PRS is an encrypted navigation service using dual band (E1 and E6 Galileo signals) designed to be more resistant to jamming, involuntary interference and spoofing. It combines the robust characteristics of a military GNSS signal with the huge potential of a civilian-controlled GNSS.
Ulrich Reinfried of the German Competent PRS authority (CPA) – part of the German Federal Ministry of Transport and Digital Infrastructure (BMVI) – described some of the reasons why PRS should be of great interest to all European civil authorities: “PRS improves the security of critical infrastructure, enhances robustness against jamming and spoofing for the next generation of governmental systems. As many vital government services rely on accurate positioning information, ensuring that this information is both secure and reliable is incredibly important” he said.
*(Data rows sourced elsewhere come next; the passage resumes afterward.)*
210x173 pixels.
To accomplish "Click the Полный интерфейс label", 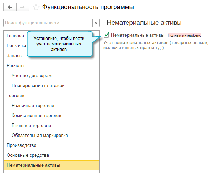I will tap(184, 35).
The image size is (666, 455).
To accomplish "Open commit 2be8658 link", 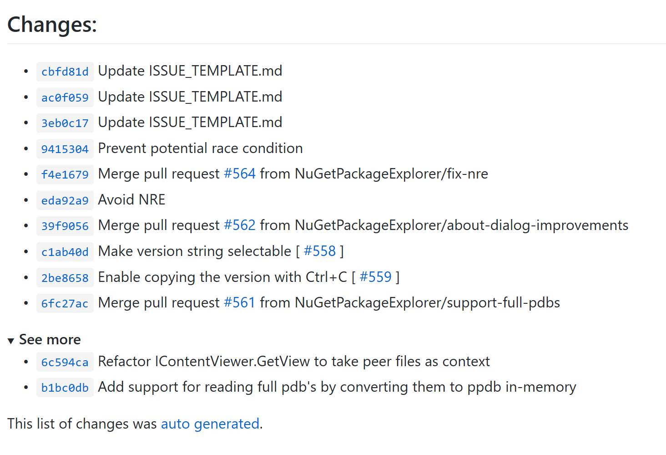I will 65,278.
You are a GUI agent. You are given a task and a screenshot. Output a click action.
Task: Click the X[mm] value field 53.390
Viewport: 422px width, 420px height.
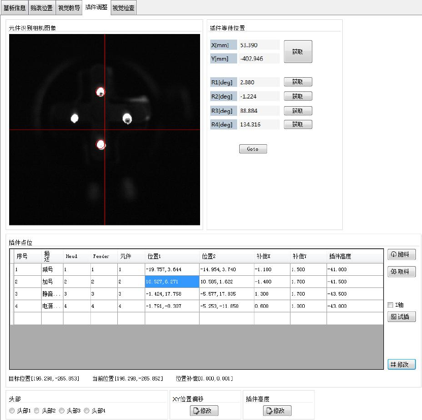[258, 45]
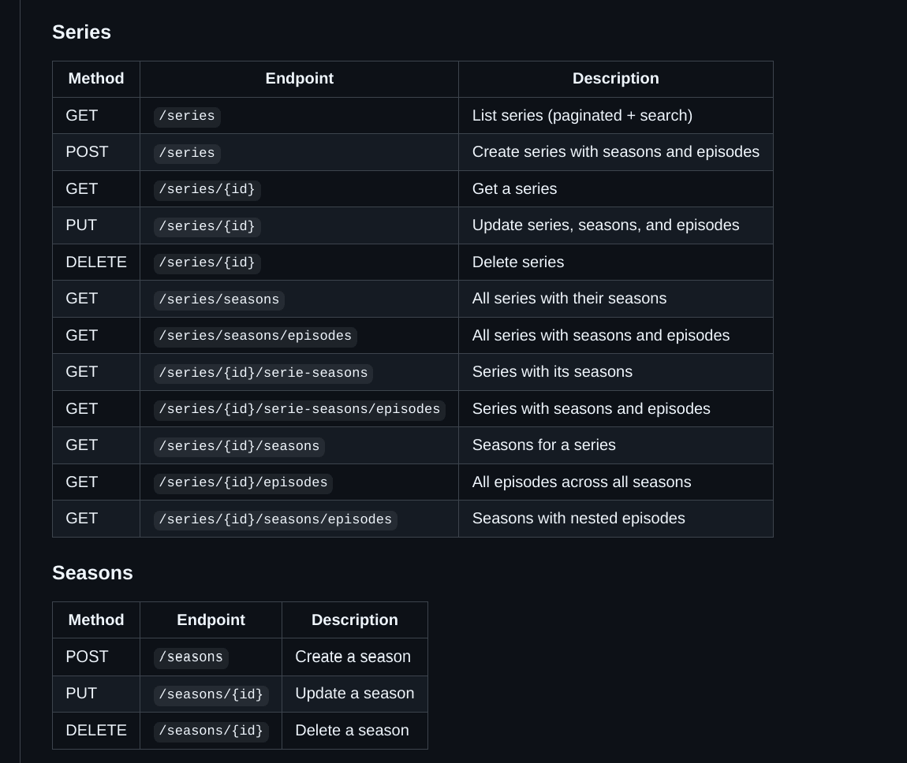Click "List series (paginated + search)" description
Screen dimensions: 907x763
pyautogui.click(x=582, y=116)
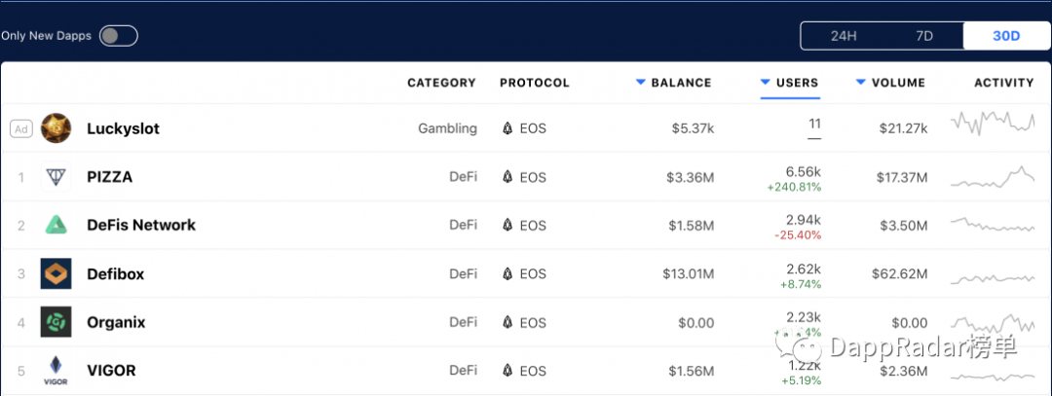Switch to the 7D time range

[924, 36]
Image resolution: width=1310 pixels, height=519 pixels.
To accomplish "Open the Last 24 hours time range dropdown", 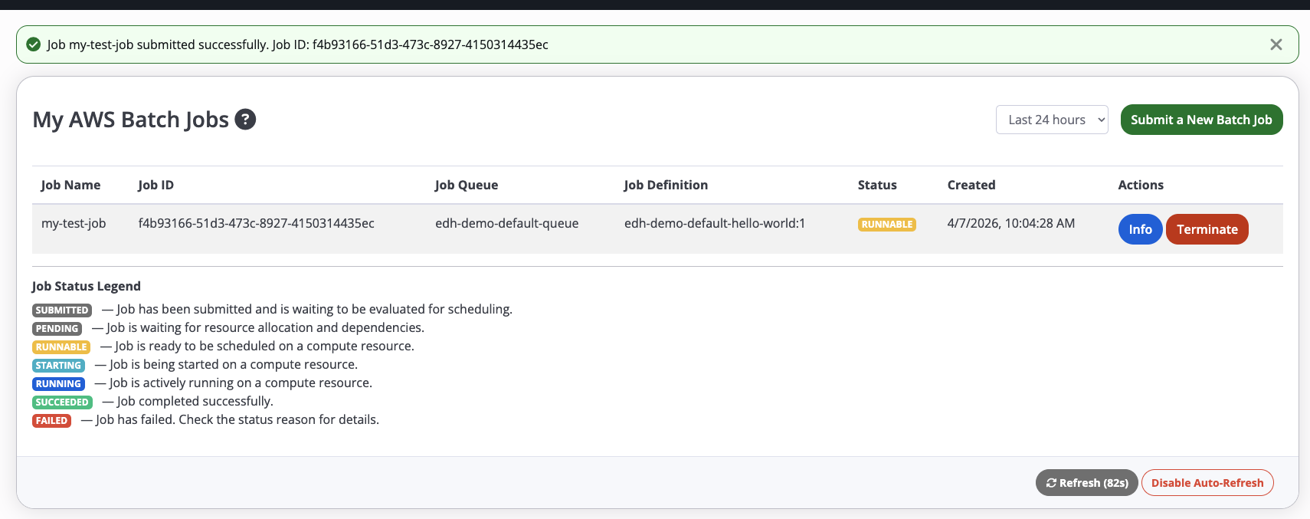I will tap(1051, 120).
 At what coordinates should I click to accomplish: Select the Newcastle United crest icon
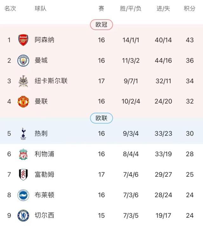point(23,81)
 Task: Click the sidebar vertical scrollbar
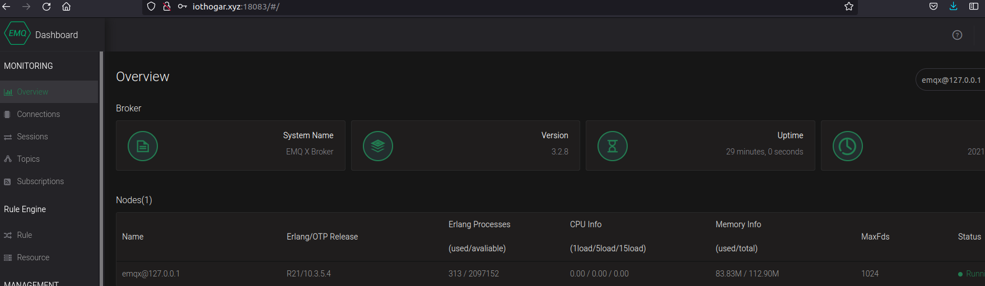[x=101, y=168]
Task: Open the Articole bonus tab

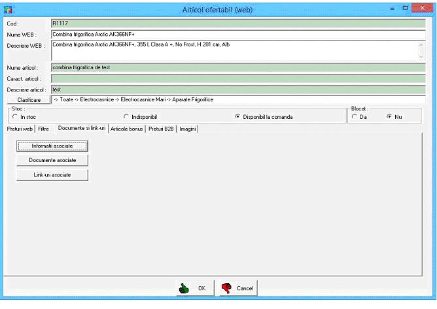Action: coord(127,129)
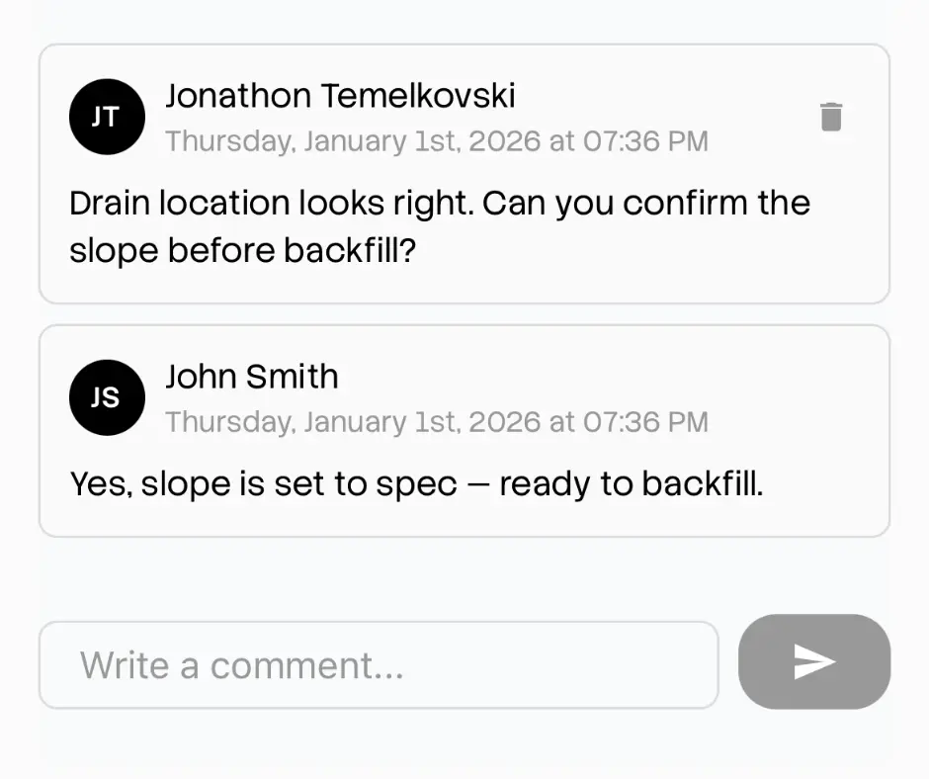Open Jonathon Temelkovski's name link

340,96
The management of security is at the heart of the PRS system. At the EU level, two Galileo Security Monitoring Centres (GSMC) have been established and several Member States have established CPAs tasked with managing and controlling the use of PRS services and manufacturing of PRS equipment, including the production and control of PRS receivers. “In addition to EU Member States, some third countries have also manifested their interest in accessing PRS” said Claudio Palestini from GSA.
The potential market for PRS is huge. There are an estimated some three million civilian security personnel (police, emergency services, etc.) in Europe, and the majority may require access to PRS. In addition, other markets for PRS receivers may include secure timing and synchronisation services for such critical infrastructures as banking and smart power grids.
However, the key to rapid uptake will be the availability of low-cost secure PRS mobile receivers. Luckily, just such a receiver system was the recipient of the overall Galileo Masters award, as well as the Bavarian regional prize and the PRS Special Prize winner on ESNC 2014 (read more).
In 2014 Satellite Masters conference held in Berlin, Rainier Horn of SpaceTec Partners presented an example of a potential area for PRS operation from Finland (see presentation). The concept had been developed and implemented by the city council of the northern Finnish city of Oulu, but can be extended to other cities across Europe. Oulu experiences an extended winter with icy roads and high snowfall. This makes driving conditions tricky and emergency vehicles responding to incidents are involved in a relatively high number of accidents. To alleviate this, the town developed the HALI project to link a monitoring system that includes CCTV and GNSS tracking with the central traffic light control system. This enables emergency vehicles to be “green lighted” through the main urban intersections to an incident anywhere in the municipal area. Now emergency vehicles are getting to incidents faster and accidents involving them have been practically eliminated, with benefits for safety all round. The addition of PRS to this system could add a further layer of security and allow a wider secure deployment.
Oier Peñagaricano of Alerion Technologies showed the possibilities of PRS into customised high performance unmanned aerial vehicles (UAVs). UAVs can operate in extreme environments and act as substitutes for manned operations when conditions are too hazardous. The key is the incorporation of PRS into such vehicles to extend secure operations for missions such as search and rescue, along with complementing existing manned missions. The result is increased effectiveness and flexibility in challenging environments and at a low cost.
Taking advantage of the highly trustable positioning data and timing service provided by PRS, there are plenty of applications to come.